Assignment:
Repeat the entries exactly as they appear.

BEGIN Data for the task

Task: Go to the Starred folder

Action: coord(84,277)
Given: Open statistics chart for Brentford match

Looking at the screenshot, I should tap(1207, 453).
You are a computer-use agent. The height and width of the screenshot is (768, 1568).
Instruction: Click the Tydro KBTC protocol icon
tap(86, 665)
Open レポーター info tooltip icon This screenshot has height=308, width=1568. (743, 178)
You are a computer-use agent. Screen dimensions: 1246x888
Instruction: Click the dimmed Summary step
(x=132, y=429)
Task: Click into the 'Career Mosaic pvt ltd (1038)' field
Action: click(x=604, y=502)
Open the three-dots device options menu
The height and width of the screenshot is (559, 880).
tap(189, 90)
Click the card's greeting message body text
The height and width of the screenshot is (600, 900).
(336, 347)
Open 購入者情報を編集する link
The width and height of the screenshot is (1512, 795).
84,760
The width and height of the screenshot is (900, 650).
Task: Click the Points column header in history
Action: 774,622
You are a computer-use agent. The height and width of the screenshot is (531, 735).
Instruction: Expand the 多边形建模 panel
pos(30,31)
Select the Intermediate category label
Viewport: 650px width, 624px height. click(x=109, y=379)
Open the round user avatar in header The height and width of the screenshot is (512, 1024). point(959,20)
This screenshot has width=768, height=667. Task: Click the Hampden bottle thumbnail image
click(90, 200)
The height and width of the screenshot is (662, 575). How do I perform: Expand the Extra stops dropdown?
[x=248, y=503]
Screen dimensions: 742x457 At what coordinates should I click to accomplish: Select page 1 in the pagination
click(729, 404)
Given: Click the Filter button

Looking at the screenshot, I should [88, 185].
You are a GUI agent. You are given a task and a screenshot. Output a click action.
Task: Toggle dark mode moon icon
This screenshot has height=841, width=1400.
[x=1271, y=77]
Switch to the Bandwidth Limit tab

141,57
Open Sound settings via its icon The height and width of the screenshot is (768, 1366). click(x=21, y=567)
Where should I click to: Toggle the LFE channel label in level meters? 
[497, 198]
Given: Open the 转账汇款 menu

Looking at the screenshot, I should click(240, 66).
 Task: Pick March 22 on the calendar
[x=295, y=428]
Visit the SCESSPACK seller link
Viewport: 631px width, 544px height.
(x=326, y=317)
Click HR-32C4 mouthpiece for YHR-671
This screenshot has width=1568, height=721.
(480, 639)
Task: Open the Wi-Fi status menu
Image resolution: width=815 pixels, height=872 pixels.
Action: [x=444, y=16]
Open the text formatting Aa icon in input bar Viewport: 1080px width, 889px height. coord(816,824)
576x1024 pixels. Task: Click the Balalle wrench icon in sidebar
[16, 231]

END Data for the task

Answer to the exercise:
Task: Go to the Starred folder

Action: coord(84,277)
Given: Open statistics chart for Brentford match

Looking at the screenshot, I should tap(1207, 453).
You are a computer-use agent. The height and width of the screenshot is (768, 1568).
Instruction: Click the Tydro KBTC protocol icon
tap(86, 665)
Open レポーター info tooltip icon This screenshot has height=308, width=1568. (743, 178)
You are a computer-use agent. Screen dimensions: 1246x888
Instruction: Click the dimmed Summary step
(x=132, y=429)
Task: Click into the 'Career Mosaic pvt ltd (1038)' field
Action: click(x=604, y=502)
Open the three-dots device options menu
The height and width of the screenshot is (559, 880).
tap(189, 90)
Click the card's greeting message body text
The height and width of the screenshot is (600, 900).
(336, 347)
Open 購入者情報を編集する link
The width and height of the screenshot is (1512, 795).
84,760
The width and height of the screenshot is (900, 650).
Task: Click the Points column header in history
Action: 774,622
You are a computer-use agent. The height and width of the screenshot is (531, 735).
Instruction: Expand the 多边形建模 panel
pos(30,31)
Select the Intermediate category label
Viewport: 650px width, 624px height. click(x=109, y=379)
Open the round user avatar in header The height and width of the screenshot is (512, 1024). point(959,20)
This screenshot has width=768, height=667. Task: Click the Hampden bottle thumbnail image
click(90, 200)
The height and width of the screenshot is (662, 575). How do I perform: Expand the Extra stops dropdown?
[x=248, y=503]
Screen dimensions: 742x457 At what coordinates should I click to accomplish: Select page 1 in the pagination
click(729, 404)
Given: Click the Filter button

Looking at the screenshot, I should [88, 185].
You are a GUI agent. You are given a task and a screenshot. Output a click action.
Task: Toggle dark mode moon icon
This screenshot has height=841, width=1400.
[x=1271, y=77]
Switch to the Bandwidth Limit tab

141,57
Open Sound settings via its icon The height and width of the screenshot is (768, 1366). click(x=21, y=567)
Where should I click to: Toggle the LFE channel label in level meters? 
[497, 198]
Given: Open the 转账汇款 menu

Looking at the screenshot, I should click(240, 66).
 Task: Pick March 22 on the calendar
[x=295, y=428]
Visit the SCESSPACK seller link
Viewport: 631px width, 544px height.
(x=326, y=317)
Click HR-32C4 mouthpiece for YHR-671
This screenshot has width=1568, height=721.
(480, 639)
Task: Open the Wi-Fi status menu
Image resolution: width=815 pixels, height=872 pixels.
Action: [x=444, y=16]
Open the text formatting Aa icon in input bar Viewport: 1080px width, 889px height. coord(816,824)
576x1024 pixels. Task: Click the Balalle wrench icon in sidebar
[16, 231]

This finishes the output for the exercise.